## [Required action]
Filter these entries down to the lines that hold the word "computer", and show each of them.

## [Record set]
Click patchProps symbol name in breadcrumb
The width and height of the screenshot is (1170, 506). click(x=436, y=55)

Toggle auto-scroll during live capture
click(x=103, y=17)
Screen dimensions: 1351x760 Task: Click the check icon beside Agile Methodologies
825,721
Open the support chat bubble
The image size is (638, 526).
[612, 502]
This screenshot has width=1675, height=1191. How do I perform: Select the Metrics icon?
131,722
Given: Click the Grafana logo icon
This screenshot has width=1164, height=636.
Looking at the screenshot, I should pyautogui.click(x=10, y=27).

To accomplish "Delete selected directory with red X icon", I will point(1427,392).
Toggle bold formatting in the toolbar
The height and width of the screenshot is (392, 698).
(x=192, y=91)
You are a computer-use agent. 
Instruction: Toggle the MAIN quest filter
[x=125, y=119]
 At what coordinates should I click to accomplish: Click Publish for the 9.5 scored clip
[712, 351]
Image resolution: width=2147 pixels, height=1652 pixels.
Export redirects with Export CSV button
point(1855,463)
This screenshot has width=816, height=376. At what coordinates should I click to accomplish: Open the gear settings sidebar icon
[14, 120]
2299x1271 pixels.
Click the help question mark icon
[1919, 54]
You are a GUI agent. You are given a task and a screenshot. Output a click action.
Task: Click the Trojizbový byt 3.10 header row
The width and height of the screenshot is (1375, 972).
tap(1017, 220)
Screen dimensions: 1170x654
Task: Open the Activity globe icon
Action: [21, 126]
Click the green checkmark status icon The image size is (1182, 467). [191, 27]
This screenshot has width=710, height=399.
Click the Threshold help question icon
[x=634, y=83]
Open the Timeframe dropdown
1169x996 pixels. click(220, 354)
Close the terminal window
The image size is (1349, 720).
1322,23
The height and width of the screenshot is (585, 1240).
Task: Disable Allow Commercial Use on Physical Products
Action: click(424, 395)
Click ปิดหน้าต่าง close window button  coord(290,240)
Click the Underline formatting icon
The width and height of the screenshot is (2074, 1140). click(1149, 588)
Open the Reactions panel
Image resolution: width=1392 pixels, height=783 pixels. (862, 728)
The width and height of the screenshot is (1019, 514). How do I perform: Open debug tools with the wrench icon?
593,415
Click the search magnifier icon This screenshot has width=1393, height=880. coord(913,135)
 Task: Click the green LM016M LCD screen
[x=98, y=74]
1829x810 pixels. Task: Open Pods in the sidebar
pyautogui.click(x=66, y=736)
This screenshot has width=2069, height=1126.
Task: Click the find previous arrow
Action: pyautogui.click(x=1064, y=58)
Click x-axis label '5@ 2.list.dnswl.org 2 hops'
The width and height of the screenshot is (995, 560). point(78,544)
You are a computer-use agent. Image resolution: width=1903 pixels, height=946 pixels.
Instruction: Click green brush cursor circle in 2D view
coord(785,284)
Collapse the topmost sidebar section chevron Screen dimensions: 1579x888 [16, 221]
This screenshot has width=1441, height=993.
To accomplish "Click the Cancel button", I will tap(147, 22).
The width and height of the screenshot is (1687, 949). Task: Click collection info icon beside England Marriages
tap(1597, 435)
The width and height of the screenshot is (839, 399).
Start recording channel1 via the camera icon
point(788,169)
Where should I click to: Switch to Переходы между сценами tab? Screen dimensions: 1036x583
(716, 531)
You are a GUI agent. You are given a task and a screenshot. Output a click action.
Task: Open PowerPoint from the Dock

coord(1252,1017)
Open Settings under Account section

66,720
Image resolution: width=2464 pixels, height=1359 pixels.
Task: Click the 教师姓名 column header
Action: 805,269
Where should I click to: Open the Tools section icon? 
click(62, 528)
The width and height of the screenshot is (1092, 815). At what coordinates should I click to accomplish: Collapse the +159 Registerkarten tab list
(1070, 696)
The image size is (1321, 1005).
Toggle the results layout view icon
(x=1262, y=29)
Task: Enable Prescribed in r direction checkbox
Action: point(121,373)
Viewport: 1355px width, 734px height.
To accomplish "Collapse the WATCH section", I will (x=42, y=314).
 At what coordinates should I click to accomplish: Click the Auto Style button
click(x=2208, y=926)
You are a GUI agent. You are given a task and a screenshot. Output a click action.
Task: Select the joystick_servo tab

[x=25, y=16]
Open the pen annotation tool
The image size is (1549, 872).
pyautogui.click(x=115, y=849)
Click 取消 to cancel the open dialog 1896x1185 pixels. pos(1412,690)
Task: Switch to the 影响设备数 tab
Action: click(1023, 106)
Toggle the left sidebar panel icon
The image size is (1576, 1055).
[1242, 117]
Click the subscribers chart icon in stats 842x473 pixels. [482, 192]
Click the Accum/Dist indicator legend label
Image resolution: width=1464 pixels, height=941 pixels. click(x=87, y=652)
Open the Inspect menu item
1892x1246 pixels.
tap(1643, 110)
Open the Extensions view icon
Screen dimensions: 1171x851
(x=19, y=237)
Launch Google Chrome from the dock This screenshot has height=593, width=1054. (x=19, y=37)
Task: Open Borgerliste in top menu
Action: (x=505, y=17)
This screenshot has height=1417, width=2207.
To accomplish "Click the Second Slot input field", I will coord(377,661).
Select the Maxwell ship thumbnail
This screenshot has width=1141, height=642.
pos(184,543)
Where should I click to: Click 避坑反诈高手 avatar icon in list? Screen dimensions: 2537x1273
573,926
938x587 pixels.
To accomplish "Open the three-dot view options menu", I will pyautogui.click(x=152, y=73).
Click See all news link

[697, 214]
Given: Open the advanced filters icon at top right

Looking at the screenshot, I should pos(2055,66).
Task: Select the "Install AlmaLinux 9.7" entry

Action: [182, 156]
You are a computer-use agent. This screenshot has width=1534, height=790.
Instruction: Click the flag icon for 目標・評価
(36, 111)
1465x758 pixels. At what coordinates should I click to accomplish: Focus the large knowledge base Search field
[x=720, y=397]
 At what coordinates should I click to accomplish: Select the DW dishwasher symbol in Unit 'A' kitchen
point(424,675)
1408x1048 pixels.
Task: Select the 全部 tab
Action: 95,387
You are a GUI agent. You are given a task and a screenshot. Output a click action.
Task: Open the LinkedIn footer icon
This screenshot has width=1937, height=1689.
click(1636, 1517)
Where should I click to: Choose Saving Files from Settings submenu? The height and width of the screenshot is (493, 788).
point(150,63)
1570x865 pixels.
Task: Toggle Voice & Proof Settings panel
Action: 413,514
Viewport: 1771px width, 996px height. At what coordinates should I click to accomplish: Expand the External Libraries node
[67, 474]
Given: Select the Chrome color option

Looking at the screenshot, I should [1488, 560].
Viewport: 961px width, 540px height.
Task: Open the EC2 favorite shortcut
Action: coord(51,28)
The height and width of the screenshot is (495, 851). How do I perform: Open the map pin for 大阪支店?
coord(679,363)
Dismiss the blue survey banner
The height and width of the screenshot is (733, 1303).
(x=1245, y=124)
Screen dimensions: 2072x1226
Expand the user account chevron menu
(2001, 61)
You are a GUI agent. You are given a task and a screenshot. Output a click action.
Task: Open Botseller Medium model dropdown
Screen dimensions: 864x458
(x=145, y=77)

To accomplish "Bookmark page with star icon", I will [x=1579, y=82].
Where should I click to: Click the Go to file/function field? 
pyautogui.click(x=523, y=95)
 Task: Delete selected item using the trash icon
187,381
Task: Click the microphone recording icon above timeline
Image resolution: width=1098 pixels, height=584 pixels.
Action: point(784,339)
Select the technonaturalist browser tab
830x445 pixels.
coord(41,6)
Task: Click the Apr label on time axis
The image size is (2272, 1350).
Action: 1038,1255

## [Exercise output]
You are a computer-use agent. 
You are a computer-use agent. Image resolution: width=1903 pixels, height=946 pixels.
You are a computer-use agent. This screenshot has width=1534, height=790.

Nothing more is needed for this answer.